CSM president celebrates 20 years at the helm

Walk the campus at College of Saint Mary (CSM) with Sister Maryanne Stevens, and you’ll quickly see a woman who has built a great rapport over the last two decades with the young women who attend the Catholic women’s college she oversees in Omaha.

During a recent morning stroll around the 40-acre campus at 72nd and Mercy, students greeted the 68-year-old, several taking time to break from conversations to say "hello." The interactions continued as she walked by faculty and staff members.

That personal connection is a gift Sister Stevens brought to the region’s only college for women when she became its president 20 years ago – a tenure about three times longer than most college presidents.

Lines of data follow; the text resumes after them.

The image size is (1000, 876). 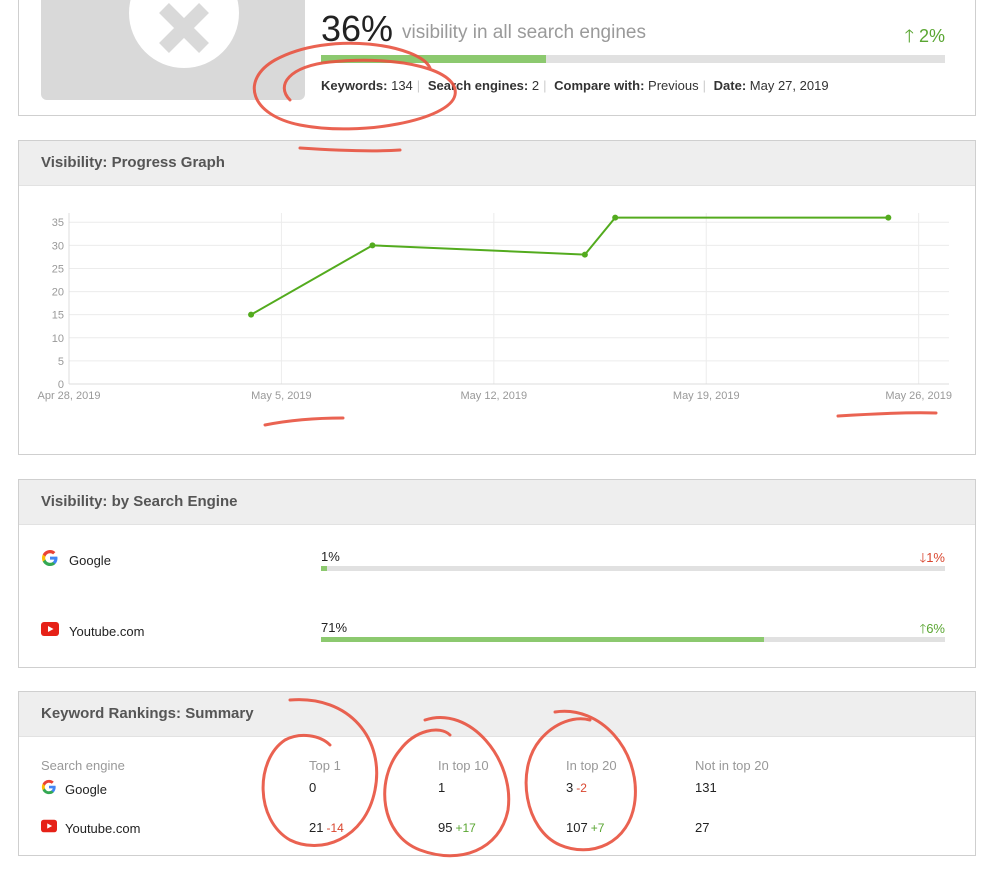 I want to click on google-top20: 3 -2, so click(x=576, y=788).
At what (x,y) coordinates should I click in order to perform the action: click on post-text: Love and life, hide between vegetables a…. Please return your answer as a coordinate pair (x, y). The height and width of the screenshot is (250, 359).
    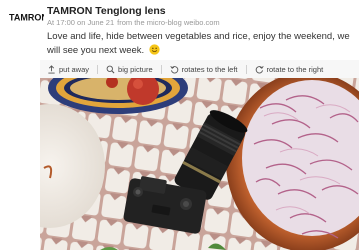
    Looking at the image, I should click on (201, 44).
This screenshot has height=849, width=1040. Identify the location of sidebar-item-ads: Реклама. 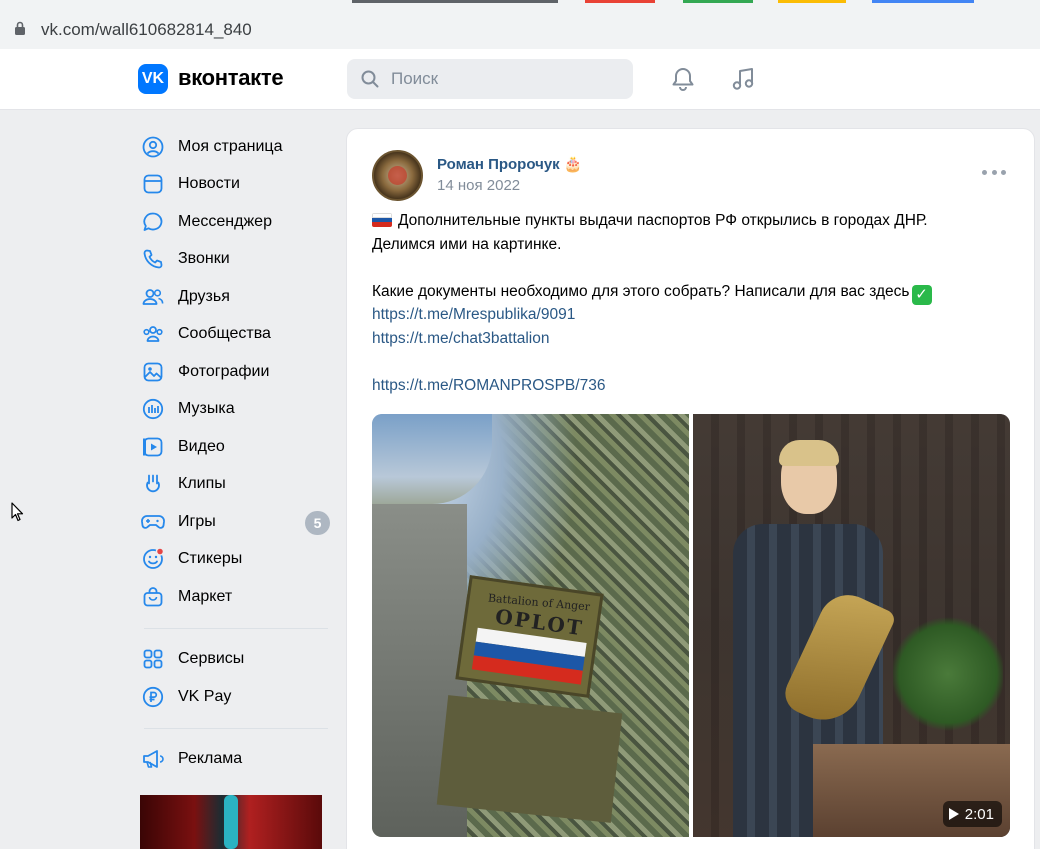
(238, 760).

Although she has a doctorate in religious education and many years of experience in education, Sister Stevens, who celebrates 50 years as a Sister of Mercy next month, said she had no intention of being a college president. She was on the CSM board of directors and was a tenured theology professor at Creighton University in Omaha when fellow board members asked her to consider taking the position.

"I went over to CSM that evening and walked around, and felt a true sense that God was calling me to accept the offer," she said.

Twenty years later, CSM is a place of growth, diversity and academic excellence.

Enrollment is up 4.5 percent from a year ago, to 1,046, with a record number of students living on campus in one of two residence halls, including one for single mothers and their children. And because of demand for living space, the Sisters of Mercy recently opened their own, nearby residence, Mercy Villa, to house juniors and seniors.

Academic improvements, such as new simulation labs for health sciences, science equipment and a cadaver lab, continue to draw students, Sister Stevens said. This also is the first year CSM is offering a five-year physician assistant studies program.

CSM – one of 41 women’s colleges in the country, 11 of which are Catholic – also gives scholarships to low-income women majoring in science or math and holds a summer academics program for Latina and African-American young women in high school.

And it provides all this while staying debt-free.

With all the changes, however, the mission to provide women access to education in an environment that encourages each student’s full potential and fosters leadership remains the same. And that’s what continues to keep Sister Stevens at CSM, she said.

"It is an environment that seeks to call everyone forth – to challenge each to hone the best of their gifts and talents," she said.

With no plans to retire in the near future, Sister Stevens said her focus is on strategic planning and making education at CSM more affordable. She also hopes to add more sports programs and a performing arts center.

Ultimately, it comes down to helping the women the college serves, she said.

Sister Stevens said she hopes CSM continues to facilitate the education of women "so they walk across the stage at graduation as confident, faith-filled and courageous women walking into the future."